> **WORK INSTRUCTION**: In the listing below, locate the line containing "cancel service (811, 458)" and the line containing "I'm going to". Output both of them and every line between, exactly as written, and nothing more.

- Opening Delimiter -

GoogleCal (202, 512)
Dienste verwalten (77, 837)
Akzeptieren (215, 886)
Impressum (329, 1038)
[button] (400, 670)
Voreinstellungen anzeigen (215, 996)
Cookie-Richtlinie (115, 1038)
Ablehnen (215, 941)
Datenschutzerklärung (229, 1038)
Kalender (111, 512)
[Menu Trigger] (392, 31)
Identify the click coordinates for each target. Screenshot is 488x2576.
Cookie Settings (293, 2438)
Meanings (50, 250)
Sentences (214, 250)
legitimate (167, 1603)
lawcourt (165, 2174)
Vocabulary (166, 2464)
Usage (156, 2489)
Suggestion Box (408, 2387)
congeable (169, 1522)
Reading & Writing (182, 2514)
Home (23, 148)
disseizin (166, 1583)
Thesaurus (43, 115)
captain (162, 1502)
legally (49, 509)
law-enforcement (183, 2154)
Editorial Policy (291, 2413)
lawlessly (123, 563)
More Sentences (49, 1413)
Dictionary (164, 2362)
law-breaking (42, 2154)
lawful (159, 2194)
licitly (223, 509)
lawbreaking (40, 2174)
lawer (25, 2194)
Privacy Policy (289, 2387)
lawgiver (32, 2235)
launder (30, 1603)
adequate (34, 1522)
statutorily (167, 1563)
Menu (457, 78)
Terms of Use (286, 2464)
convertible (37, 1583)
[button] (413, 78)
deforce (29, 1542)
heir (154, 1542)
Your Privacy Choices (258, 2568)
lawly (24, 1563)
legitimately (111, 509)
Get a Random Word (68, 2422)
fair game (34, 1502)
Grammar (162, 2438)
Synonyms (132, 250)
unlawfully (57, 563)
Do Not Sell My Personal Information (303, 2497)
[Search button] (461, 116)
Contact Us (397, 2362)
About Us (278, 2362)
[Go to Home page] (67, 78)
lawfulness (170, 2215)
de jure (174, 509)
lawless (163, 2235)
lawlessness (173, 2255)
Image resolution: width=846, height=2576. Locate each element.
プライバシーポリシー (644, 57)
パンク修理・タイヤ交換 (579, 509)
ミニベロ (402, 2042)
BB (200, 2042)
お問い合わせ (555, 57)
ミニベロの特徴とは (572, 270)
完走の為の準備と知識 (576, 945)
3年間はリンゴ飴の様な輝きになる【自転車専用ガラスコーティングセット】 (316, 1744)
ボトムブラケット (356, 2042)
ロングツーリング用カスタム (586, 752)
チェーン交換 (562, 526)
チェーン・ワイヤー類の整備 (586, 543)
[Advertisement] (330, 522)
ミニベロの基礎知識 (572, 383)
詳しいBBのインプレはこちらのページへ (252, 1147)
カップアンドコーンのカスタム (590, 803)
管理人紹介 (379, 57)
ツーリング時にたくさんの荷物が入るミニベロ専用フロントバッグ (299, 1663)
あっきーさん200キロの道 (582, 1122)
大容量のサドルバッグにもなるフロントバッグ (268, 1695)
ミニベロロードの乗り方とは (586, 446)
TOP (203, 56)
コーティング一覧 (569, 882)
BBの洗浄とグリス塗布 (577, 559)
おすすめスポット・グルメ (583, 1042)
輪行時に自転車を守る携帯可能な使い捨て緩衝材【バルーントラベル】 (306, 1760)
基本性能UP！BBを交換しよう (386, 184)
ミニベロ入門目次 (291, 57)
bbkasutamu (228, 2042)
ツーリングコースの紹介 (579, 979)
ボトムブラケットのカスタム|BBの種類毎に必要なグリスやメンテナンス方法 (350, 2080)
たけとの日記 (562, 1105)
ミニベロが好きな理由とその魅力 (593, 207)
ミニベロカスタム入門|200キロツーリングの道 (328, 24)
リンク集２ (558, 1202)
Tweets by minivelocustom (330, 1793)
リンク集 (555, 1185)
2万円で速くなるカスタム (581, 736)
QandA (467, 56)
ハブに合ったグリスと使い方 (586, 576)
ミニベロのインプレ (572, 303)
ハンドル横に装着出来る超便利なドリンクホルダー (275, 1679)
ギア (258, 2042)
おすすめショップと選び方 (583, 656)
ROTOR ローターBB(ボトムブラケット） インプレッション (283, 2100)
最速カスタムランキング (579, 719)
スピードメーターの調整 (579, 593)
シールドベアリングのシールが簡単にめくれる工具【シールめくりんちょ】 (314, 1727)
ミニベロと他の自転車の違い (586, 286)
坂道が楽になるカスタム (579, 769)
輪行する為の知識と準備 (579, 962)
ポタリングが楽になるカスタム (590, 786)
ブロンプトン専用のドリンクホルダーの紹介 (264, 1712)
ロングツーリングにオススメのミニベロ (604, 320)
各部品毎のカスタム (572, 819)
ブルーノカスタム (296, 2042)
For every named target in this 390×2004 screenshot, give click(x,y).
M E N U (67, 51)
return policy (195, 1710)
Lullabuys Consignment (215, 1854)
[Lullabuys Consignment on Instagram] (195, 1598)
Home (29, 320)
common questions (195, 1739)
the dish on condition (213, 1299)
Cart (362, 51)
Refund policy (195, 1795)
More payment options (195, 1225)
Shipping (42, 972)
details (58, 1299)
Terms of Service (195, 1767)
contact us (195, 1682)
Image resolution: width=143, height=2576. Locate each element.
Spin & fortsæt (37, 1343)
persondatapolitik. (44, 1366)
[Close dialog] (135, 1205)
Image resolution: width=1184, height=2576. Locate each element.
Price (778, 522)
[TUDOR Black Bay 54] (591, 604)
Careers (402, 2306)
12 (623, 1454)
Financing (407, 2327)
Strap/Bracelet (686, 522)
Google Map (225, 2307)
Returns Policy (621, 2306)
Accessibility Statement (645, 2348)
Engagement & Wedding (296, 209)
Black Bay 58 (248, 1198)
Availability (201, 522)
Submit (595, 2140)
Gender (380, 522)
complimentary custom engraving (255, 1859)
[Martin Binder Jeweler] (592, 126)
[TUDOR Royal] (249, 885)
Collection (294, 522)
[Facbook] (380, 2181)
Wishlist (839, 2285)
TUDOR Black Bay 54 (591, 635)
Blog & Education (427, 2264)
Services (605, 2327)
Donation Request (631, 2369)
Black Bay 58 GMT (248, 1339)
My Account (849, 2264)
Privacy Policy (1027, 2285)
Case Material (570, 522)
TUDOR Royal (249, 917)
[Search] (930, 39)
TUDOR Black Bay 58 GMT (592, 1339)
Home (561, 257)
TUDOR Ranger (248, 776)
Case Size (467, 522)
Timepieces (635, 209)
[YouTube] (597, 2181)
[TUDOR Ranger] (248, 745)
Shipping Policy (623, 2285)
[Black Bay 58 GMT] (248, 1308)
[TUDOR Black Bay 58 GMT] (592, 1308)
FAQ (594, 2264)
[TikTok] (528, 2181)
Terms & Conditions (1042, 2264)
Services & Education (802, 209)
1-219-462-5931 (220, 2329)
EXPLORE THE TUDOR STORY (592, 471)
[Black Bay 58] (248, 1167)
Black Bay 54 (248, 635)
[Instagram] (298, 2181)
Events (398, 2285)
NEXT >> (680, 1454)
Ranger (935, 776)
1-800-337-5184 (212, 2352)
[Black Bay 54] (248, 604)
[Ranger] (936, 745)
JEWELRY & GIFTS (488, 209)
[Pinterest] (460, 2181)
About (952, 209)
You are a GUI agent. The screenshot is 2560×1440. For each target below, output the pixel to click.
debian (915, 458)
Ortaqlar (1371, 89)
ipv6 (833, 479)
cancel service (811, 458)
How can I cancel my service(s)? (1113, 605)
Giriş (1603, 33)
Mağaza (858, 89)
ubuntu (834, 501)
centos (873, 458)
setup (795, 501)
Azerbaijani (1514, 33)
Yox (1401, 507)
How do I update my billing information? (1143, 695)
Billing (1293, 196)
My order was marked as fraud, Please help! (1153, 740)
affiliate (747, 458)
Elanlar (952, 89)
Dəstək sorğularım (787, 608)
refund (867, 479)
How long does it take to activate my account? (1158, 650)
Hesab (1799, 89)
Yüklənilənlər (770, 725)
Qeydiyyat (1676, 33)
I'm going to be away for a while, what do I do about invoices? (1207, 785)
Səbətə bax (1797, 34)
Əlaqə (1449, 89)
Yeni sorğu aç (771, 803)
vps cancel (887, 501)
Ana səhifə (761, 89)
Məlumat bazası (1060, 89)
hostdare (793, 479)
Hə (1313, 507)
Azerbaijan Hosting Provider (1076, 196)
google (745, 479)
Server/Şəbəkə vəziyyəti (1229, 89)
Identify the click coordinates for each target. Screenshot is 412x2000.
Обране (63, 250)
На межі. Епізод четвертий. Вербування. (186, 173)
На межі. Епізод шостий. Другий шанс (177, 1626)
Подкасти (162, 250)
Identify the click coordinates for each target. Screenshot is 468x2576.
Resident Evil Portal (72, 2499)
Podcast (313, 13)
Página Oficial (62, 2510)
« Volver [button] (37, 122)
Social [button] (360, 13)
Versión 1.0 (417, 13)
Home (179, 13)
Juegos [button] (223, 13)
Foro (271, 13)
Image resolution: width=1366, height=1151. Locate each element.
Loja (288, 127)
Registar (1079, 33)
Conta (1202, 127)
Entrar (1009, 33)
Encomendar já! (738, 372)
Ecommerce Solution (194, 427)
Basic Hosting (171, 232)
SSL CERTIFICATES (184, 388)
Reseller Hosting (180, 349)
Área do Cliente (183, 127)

- Closing Delimiter -

> **ANSWER SPACE**:
cancel service (811, 458)
How can I cancel my service(s)? (1113, 605)
Giriş (1603, 33)
Mağaza (858, 89)
ubuntu (834, 501)
centos (873, 458)
setup (795, 501)
Azerbaijani (1514, 33)
Yox (1401, 507)
How do I update my billing information? (1143, 695)
Billing (1293, 196)
My order was marked as fraud, Please help! (1153, 740)
affiliate (747, 458)
Elanlar (952, 89)
Dəstək sorğularım (787, 608)
refund (867, 479)
How long does it take to activate my account? (1158, 650)
Hesab (1799, 89)
Yüklənilənlər (770, 725)
Qeydiyyat (1676, 33)
I'm going to be away for a while, what do I do about invoices? (1207, 785)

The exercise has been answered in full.